La « présentation sous forme de manifeste » d’Hector Obalk de l’exposition Ce sont les pommes qui ont changé annonce la couleur : « Un peintre peint une pomme sur une toile. S’il supprime la pomme de sa toile, il fait de la peinture abstraite. S’il supprime la toile et pas la pomme, il fait de l’art conceptuel. Et s’il continue de peindre des pommes sur sa toile, il a toutes les chances de faire de la mauvaise peinture. Aillaud, Boisrond, Goldstain, Pomié et quelques autres peignent des pommes sur leurs toiles. Pourtant, nous osons croire que leurs œuvres sont bonnes. » Or, il apparaît d’emblée, et de visu, que ce « (nous) nous osons » a nourri une grande part du débat des commissaires d’exposition, Didier Semin et Hector Obalk, quant au choix des œuvres exposées ! Autant dire que leurs polémiques n’étaient déjà pas très fécondes sur le plan esthétique. C’est un véritable pied-de-nez des commissaires au monde de la culture et de la critique. On n’y voit ni pommes, ni poires, ni d’ailleurs rien qui survive à cet accrochage ! Justifié par une récupération purement dialectique du vocabulaire d’une certaine esthétique avant-gardiste, le choix des œuvres de cette exposition nous laisse perplexes, indignés, frustrés.

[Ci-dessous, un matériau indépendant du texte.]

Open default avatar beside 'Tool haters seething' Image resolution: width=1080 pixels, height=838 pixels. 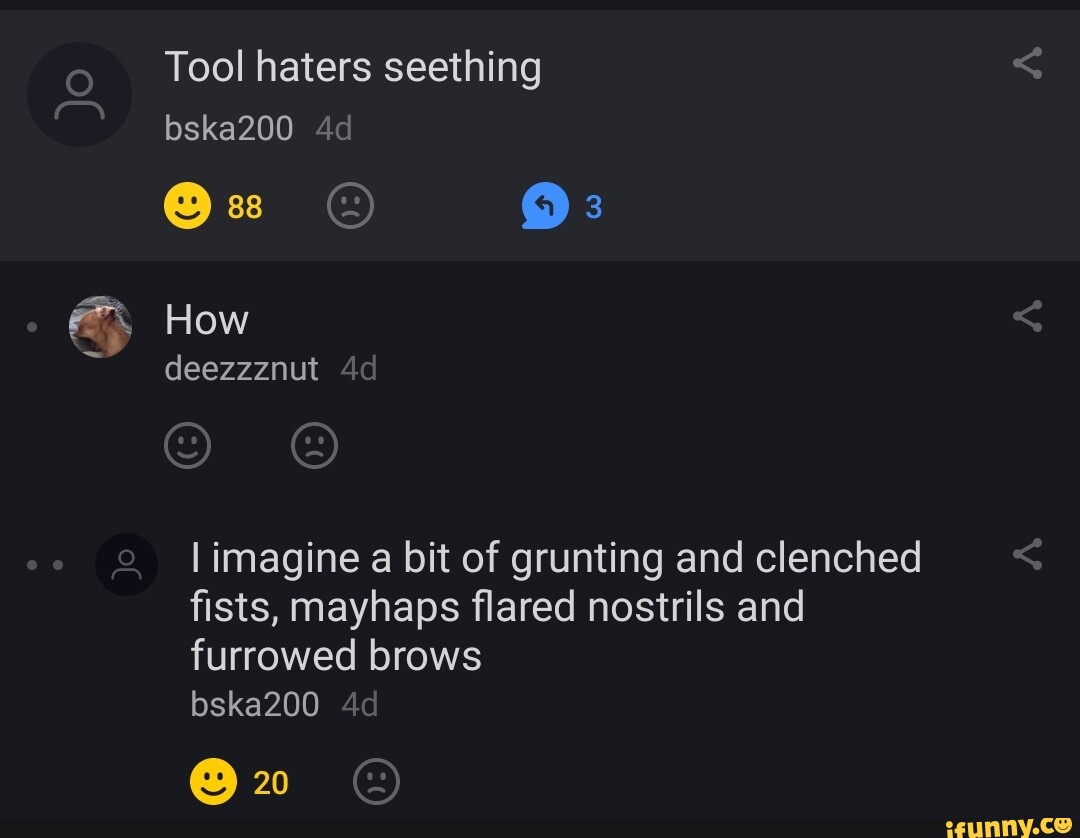pos(79,95)
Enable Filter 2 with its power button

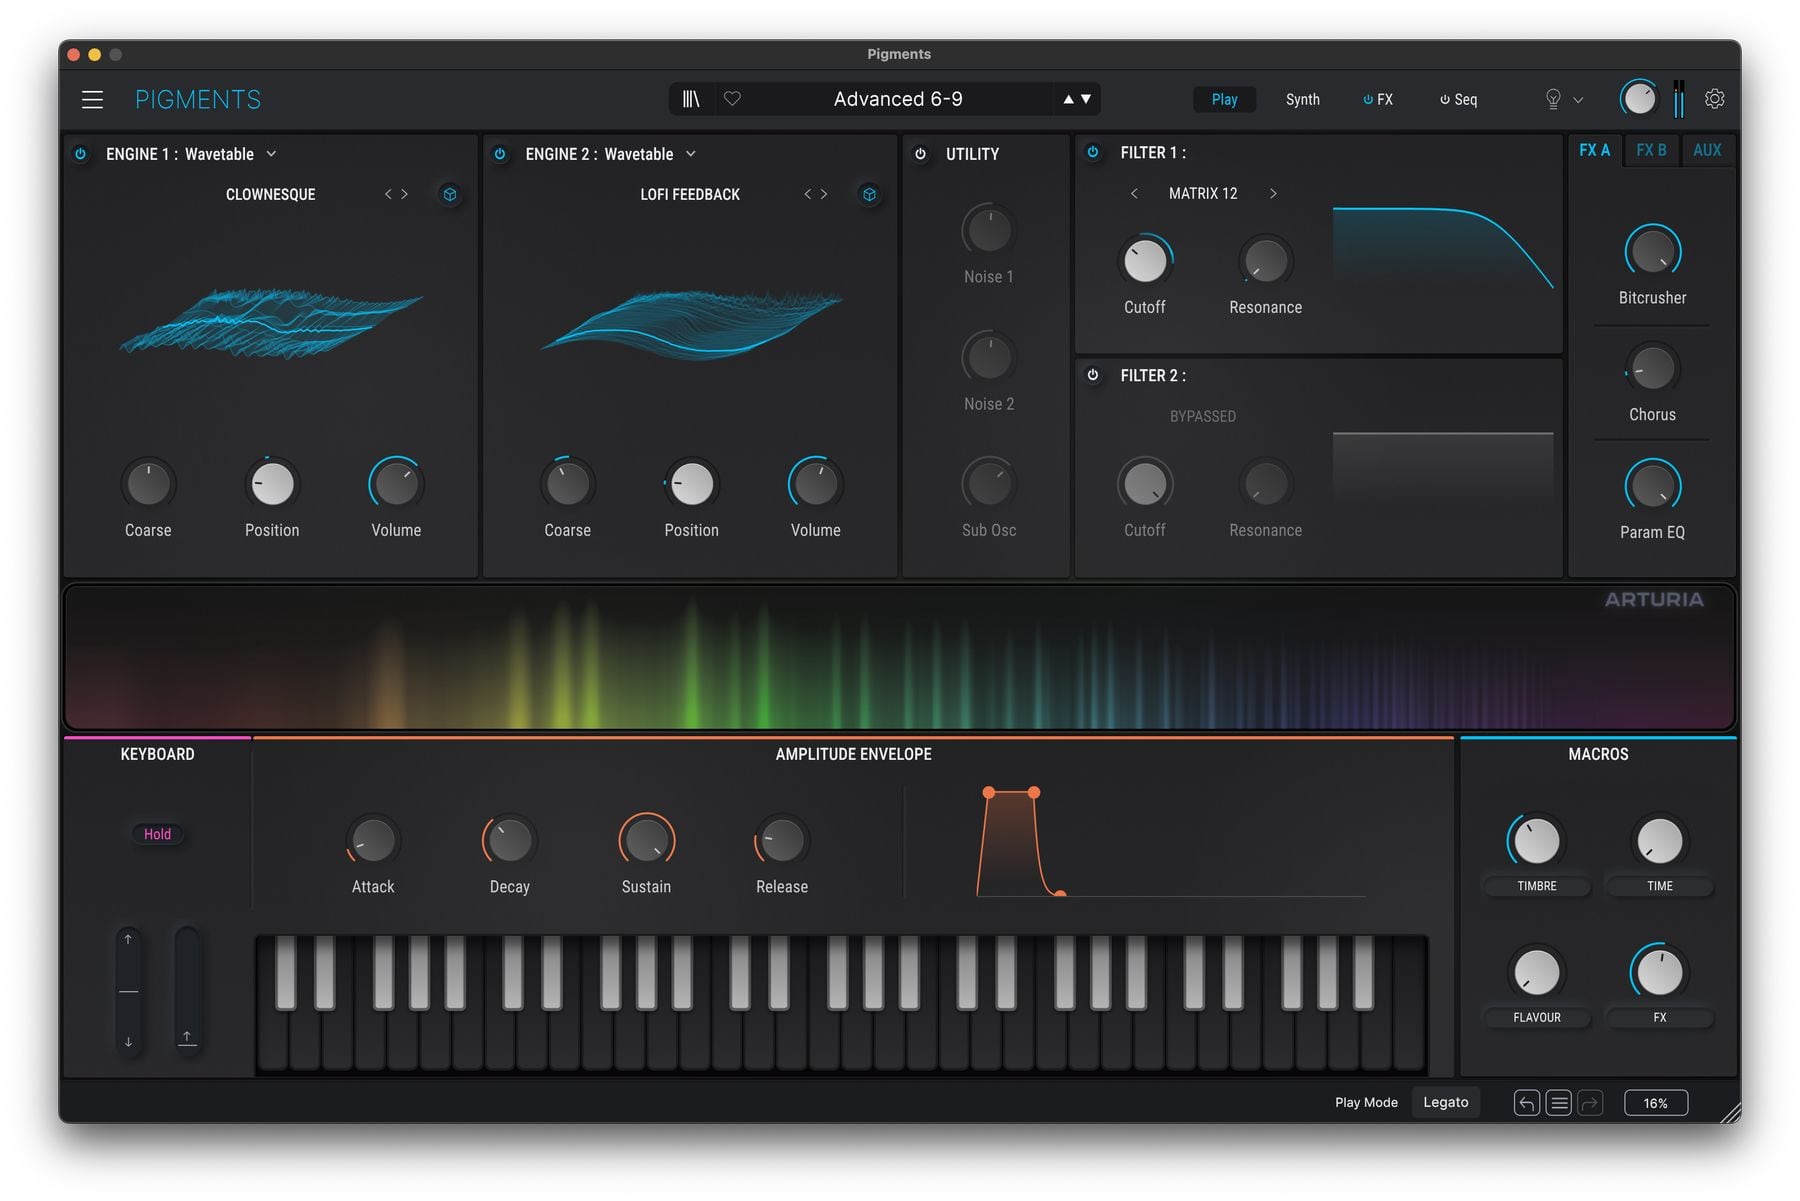(1093, 375)
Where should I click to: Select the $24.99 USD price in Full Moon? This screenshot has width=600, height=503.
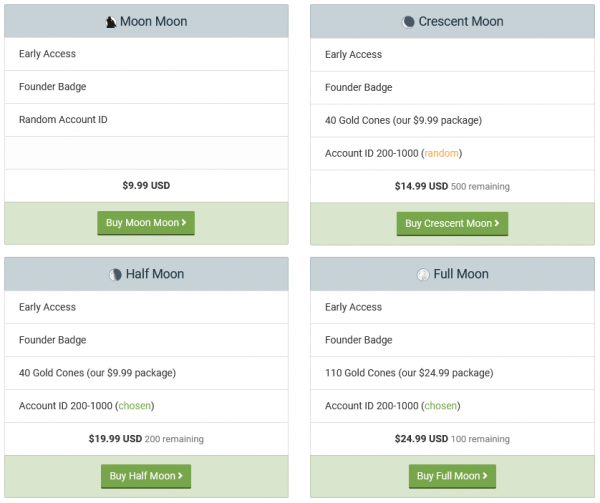click(421, 439)
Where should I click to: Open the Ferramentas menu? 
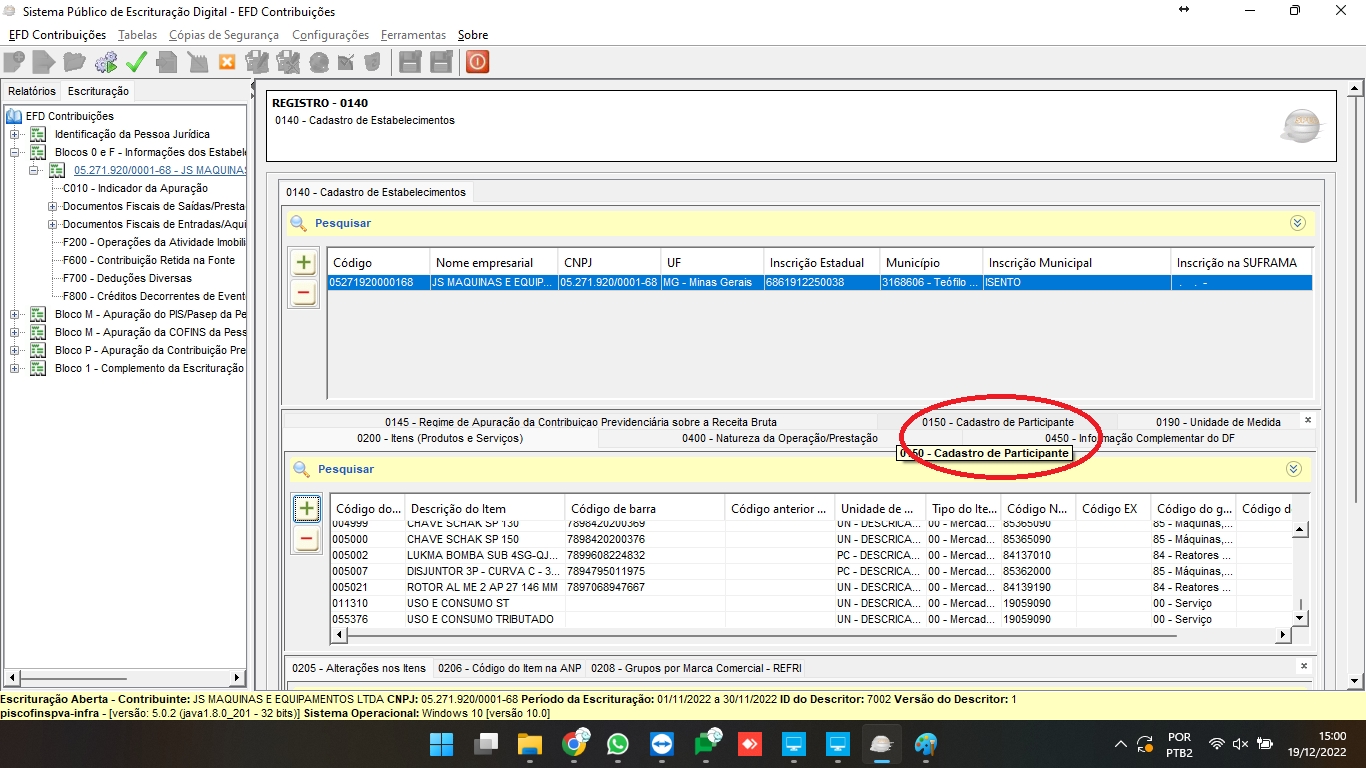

On retient des paysages urbains gris. Il s’en dégage une atmosphère morose où les peintres mis au pied du mur devant un monde qu’ils ne reconnaissent pas, et tentent de reproduire leurs sentiments de déroute dans un total mimétisme avec la réalité, sans laisser véritablement se dessiner un ailleurs subjectif sur la toile. Quelques-unes des œuvres seulement nous retiennent. On est attristé voire déçu que Bioulès, ex-« support-surface », ainsi qu’Emmanuel Lacroix et Philippe Cognée soient de la partie pour soutenir ce pseudo-manifeste qui ne concerne pas même leur propre démarche. On aurait envie de décrocher leurs toiles et d’aller les admirer ailleurs, dans un autre contexte. Et tout particulièrement les œuvres de Philippe Cognée. Elles nous invitent, surgissant d’une dimension presque étrangère à la peinture elle-même, à pénétrer une vision, dans un mouvement de va-et-vient entre une matière absolument glaciale et rugueuse et la vibration des volumes peints. La tonalité est différente avec Lacroix, mais nous osons croire que ce jeune artiste né en 1971 nous présente une peinture singulière dans son style -touches et traits rapides-, ainsi que dans son projet : « une peinture sur le vif de ce que l’on voit du monde et non ce que l’on sait ».
C’est à celui qui vient apprécier les peintres intemporels que revient la tâche difficile de se dégager de cette confusion des genres et de se préparer à voir un funeste accrochage, surpris alors au piège par ces dernières œuvres de Cognée et Lacroix.